Centro – Guanciale Amatriciano

Porta il nome della città Umbria di Amatrice. Ha una storia che lo rende un’istituzione della cucina italiana, ma è anche il condimento più conosciuto al mondo. A rendere inimitabile e unico nel suo genere questo rappresentante dei prodotti tipici del Centro Italia è il fatto che la sua trasformazione sia rimasta sostanzialmente invariata col passare dei secoli, tramandata da una generazione dopo l’altra. Nessuna imitazione, dunque, le sue caratteristiche vanno dalla forma a triangolo, passando per la parte frontale in cui si vedono chiaramente i condimenti a base di pepe e peperoncino, fino ad arrivare alla stagionatura che dal momento della salatura deve durare almeno 30 giorni. Al taglio ha una consistenza compatta che divide la parte grassa da quella magra, di colore rosso vivo. L’unica materia prima per poter ottenere il guanciale tipico di Amatrice è la gola fresca del maiale. Tra gli abbinamenti consigliati per assaporarlo al meglio, ci sono sicuramente gli spaghetti al sugo, un connubio che dà vita alla famosissima “amatriciana”.

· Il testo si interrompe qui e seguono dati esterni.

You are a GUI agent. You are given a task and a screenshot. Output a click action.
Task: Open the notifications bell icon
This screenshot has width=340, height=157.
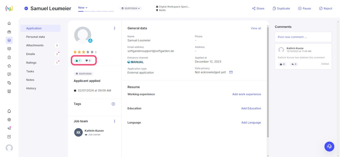[9, 111]

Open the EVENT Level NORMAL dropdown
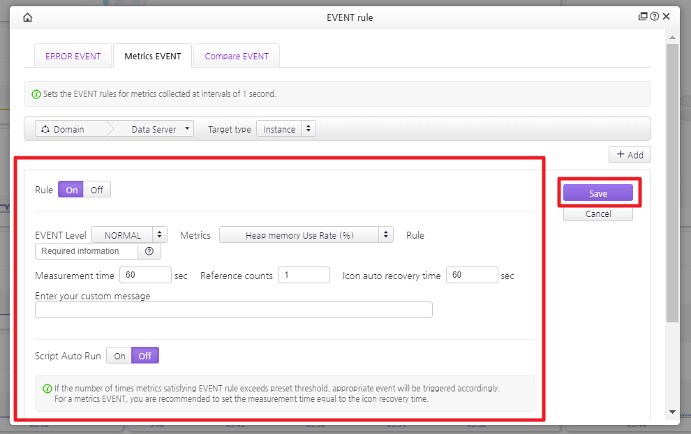click(130, 235)
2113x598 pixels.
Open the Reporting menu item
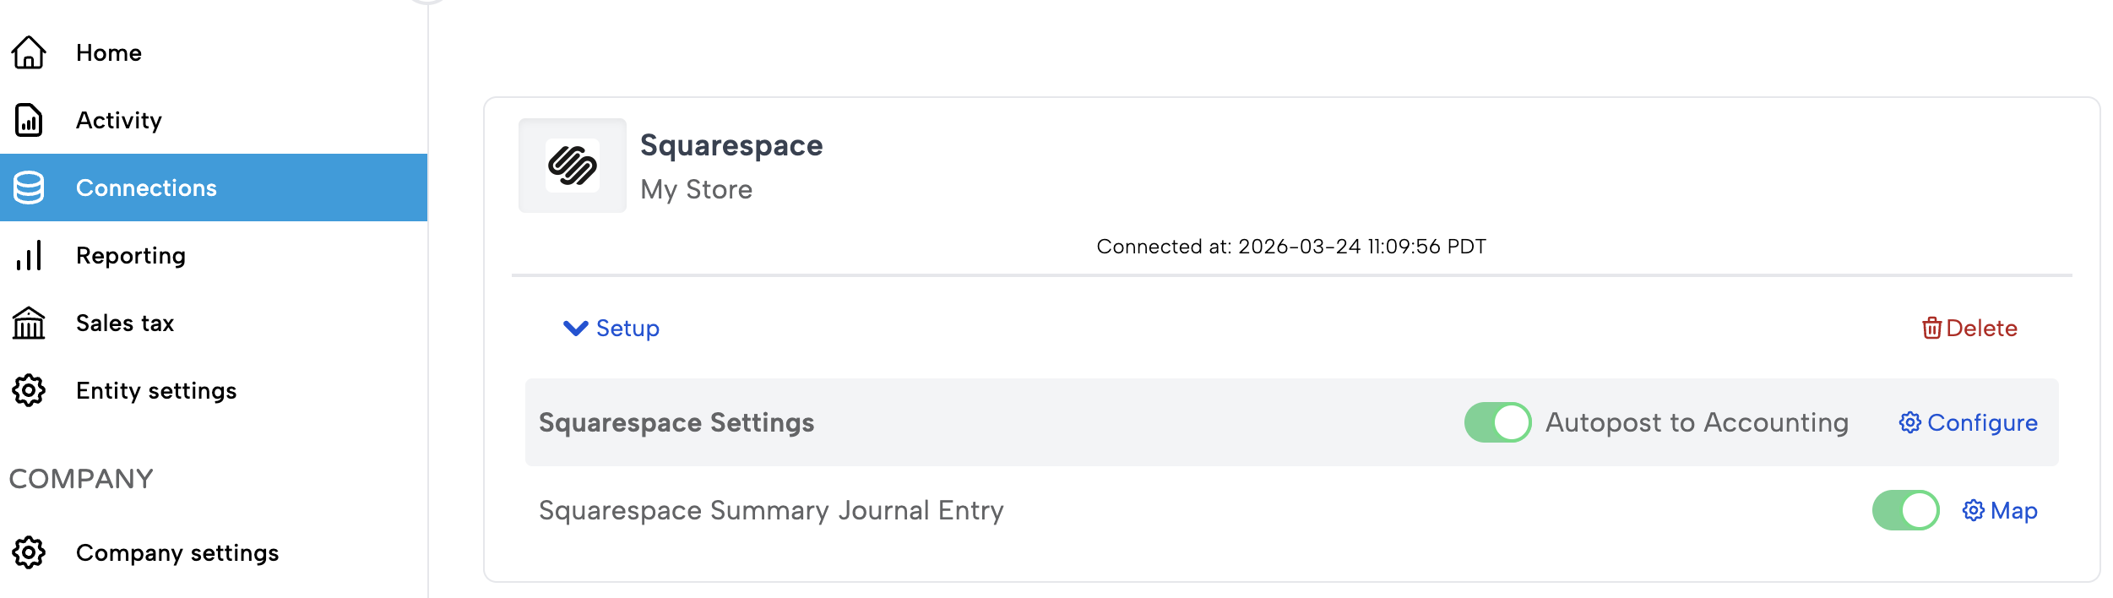pyautogui.click(x=130, y=255)
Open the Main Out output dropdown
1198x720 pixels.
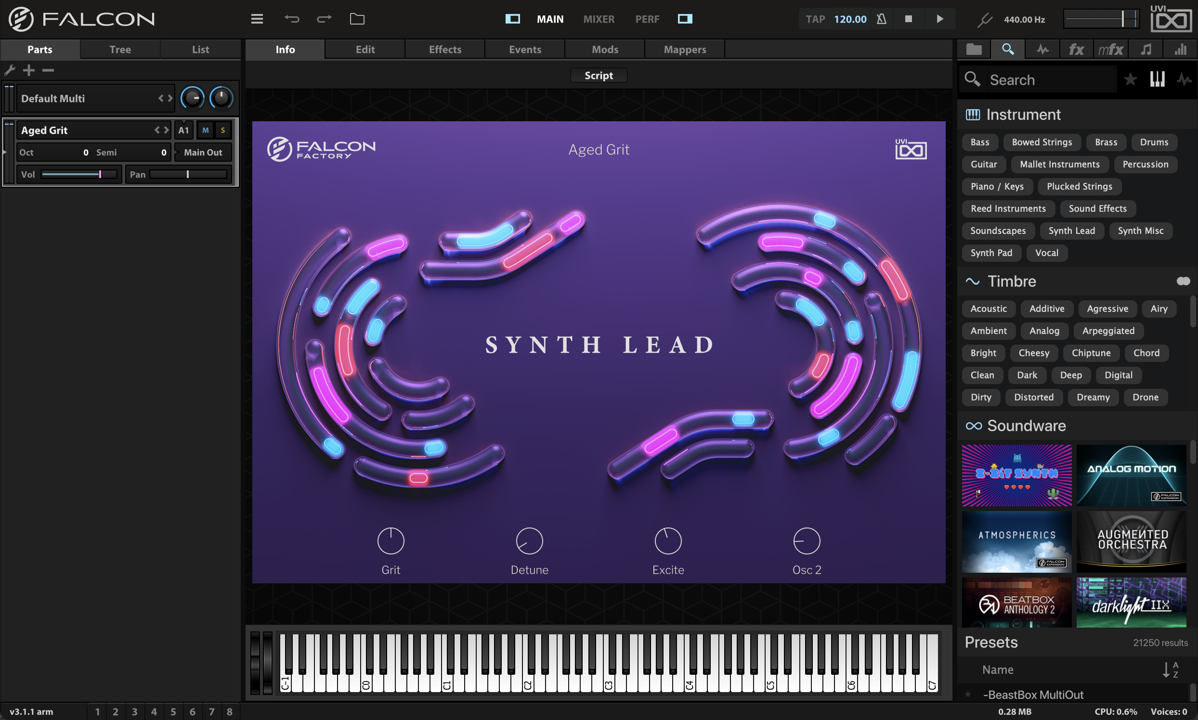pos(203,152)
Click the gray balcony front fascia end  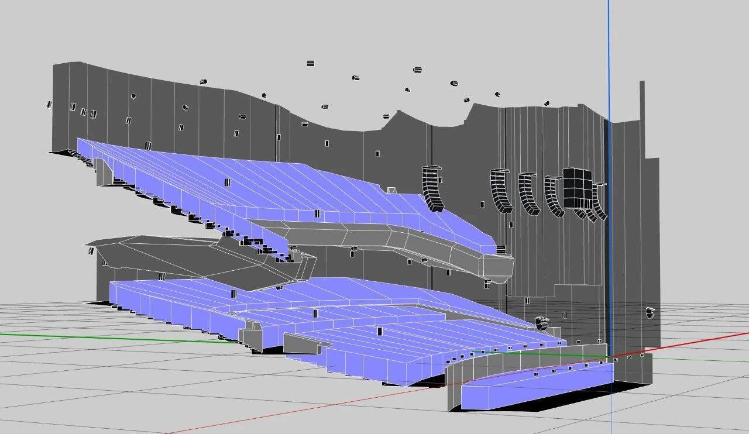pos(497,267)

gamberorosso.it/guanciale-ecco-il-migliore

Sud – Peperone crusco

Non il peperone che tutti conoscono, ma un prodotto tipico della Basilicata. Dolce, dalla forma conica e di colore rosso accesso. Assieme al pane di Matera fa parte della cucina tipica lucana. Il suo utilizzo è a dir poco versatile, tutto per merito di quel processo di conservazione che gli permette di poter accompagnare primi piatti o fungere da condimento. Per poter essere definito crusco è sottoposto a uno shock termico: viene fritto per pochissimi secondi in olio extravergine d’oliva e successivamente viene messo in freezer. Ma la tradizione vuole che questo scompenso arrivi direttamente dalla natura, motivo per cui, in inverno, basta metterli su un davanzale con la finestra aperta e il gioco è fatto. Dopodiché il peperone è pronto per essere conservato, anche a lungo, prima di essere utilizzato. Come? In molti piatti, di pasta o a base di carne. Oltre a dare un sapore inconfondibile e unico, regala alle pietanze un colore inimitabile.
Ma da dove viene il peperone crusco? Le prime notizie risalgono al XVI secolo, quando la Basilicata faceva parte del Regno di Napoli. Se oggi possiamo gustare questo prodotto unico è per merito degli Aragonesi che lo importarono dalle colonie spagnole delle Antille. Nei secoli i lucani hanno avuto la capacità di “personalizzare” questo prodotto, esaltando i sapori di quei piatti che son entrati di diritto nella storia della gastronomia italiana.